いつであったか忘れたが、北陸医大 (仮) の某教員と話している際に、この「病気がみえる」に話題が及んだことがあった。 その教員は「まぁ、病気はみえないけどね」と茶化した。私は「ですよね、フフフ」と笑った。我々の間では、これで、通じたのである。 つまり、「病気がみえる」シリーズなどは、疾患の本質には全く迫っておらず、そんなものを読んだところで、何も理解したことにはならない、という意味である。

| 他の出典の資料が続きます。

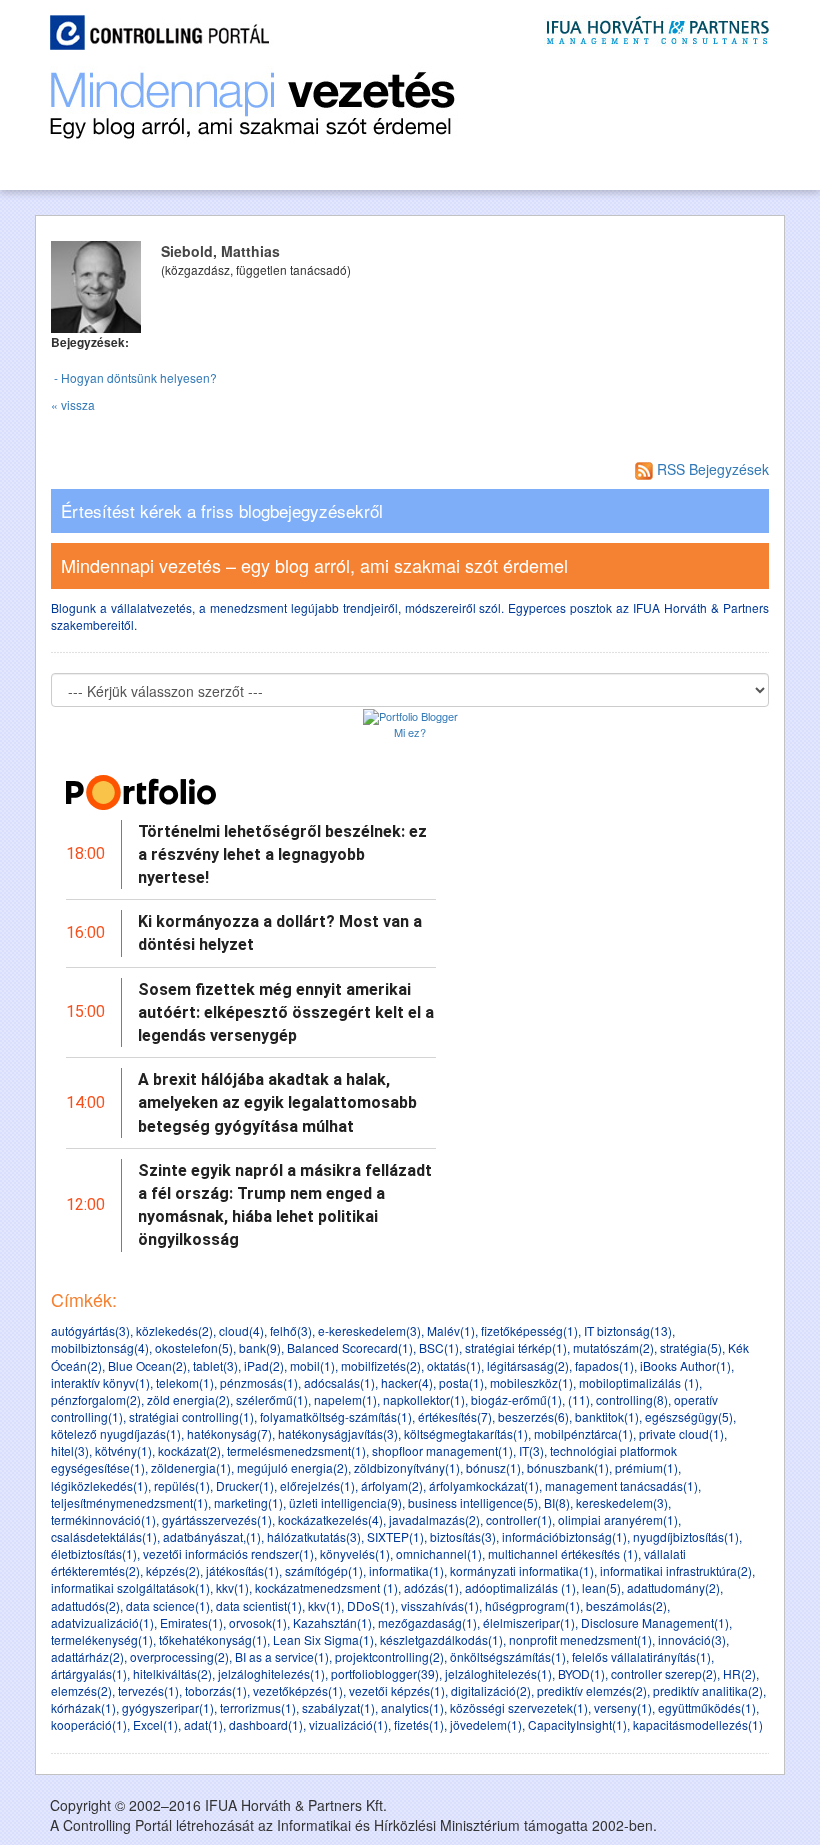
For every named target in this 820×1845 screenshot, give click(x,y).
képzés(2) (173, 1570)
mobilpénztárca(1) (583, 1433)
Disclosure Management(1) (655, 1622)
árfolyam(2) (392, 1485)
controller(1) (519, 1519)
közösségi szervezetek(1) (519, 1707)
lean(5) (601, 1587)
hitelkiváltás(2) (172, 1673)
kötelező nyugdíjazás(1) (116, 1433)
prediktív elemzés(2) (592, 1690)
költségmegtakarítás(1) (466, 1433)
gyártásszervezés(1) (217, 1519)
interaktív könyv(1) (100, 1382)
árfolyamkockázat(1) (484, 1485)
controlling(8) (632, 1399)
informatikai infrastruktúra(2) (676, 1570)
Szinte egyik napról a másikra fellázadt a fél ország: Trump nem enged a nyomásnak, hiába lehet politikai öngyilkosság (285, 1205)
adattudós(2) (85, 1605)
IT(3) (531, 1450)
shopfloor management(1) (442, 1450)
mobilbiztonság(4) (100, 1347)
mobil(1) (312, 1365)
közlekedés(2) (174, 1330)
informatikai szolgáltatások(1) (130, 1587)
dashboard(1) (266, 1724)
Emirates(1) (191, 1622)
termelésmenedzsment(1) (296, 1450)
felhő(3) (291, 1330)
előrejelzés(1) (317, 1485)
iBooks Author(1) (685, 1365)
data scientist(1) (259, 1605)
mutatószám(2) (613, 1347)
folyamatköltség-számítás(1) (336, 1416)
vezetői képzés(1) (397, 1690)
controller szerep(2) (664, 1673)
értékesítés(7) (455, 1416)
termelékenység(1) (102, 1639)
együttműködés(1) (707, 1707)
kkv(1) (232, 1587)
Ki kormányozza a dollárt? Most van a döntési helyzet (280, 933)
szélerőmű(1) (272, 1399)
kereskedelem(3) (622, 1502)
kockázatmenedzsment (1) (326, 1587)
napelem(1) (345, 1399)
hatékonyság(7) (229, 1433)
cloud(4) (241, 1330)
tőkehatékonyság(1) (213, 1639)
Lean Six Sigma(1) (323, 1639)
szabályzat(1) (338, 1707)
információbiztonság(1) (564, 1536)
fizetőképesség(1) (529, 1330)
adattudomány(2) (673, 1587)
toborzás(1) (216, 1690)
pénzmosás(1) (259, 1382)
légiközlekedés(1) (99, 1485)
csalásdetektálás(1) (104, 1536)
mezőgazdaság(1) (427, 1622)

また、あるとき私は重厚な教科書を医師控え室に持ち込み、たまたま居合わせた学生にみせびらかしていた。 すると、某内科医は「そういう本の方が、本当はわかりやすいんだよね。『イヤーノート』などは、読んでもサッパリわからないが、点だけは取れる」などと言った。 「イヤーノート」というのは、よく知らないが、医師国家試験に出題されやすい内容をコンパクトにまとめた参考書であるらしい。 そういう参考書は記述が浅薄なので、何も考えずに丸暗記して試験で点を取るだけなら役立つかもしれないが、結局、何もわかったことにならないのである。

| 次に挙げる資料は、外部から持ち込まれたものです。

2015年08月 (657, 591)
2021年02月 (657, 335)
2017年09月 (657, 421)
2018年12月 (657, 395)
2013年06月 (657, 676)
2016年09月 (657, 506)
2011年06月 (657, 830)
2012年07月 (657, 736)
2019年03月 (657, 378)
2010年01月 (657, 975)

たぶん、名古屋大学時代には、私が学生であったから、センセイ方も遠慮して「病気がみえる」「イヤーノート」などを否定するようなことを言わなかったのであろう。 今は研修医であるから、北陸医大の指導医は、遠慮なく、そうした俗書を批判する言葉を口にしているものと思われる。 だから、上述のような私の経験は、北陸医大の方が名古屋大学よりも意識が高い、という証拠にはならない。

しかし私としては、天下の名古屋大学において、「病気がみえる」「イヤーノート」などを肯定するような言葉は、聞きたくなかった。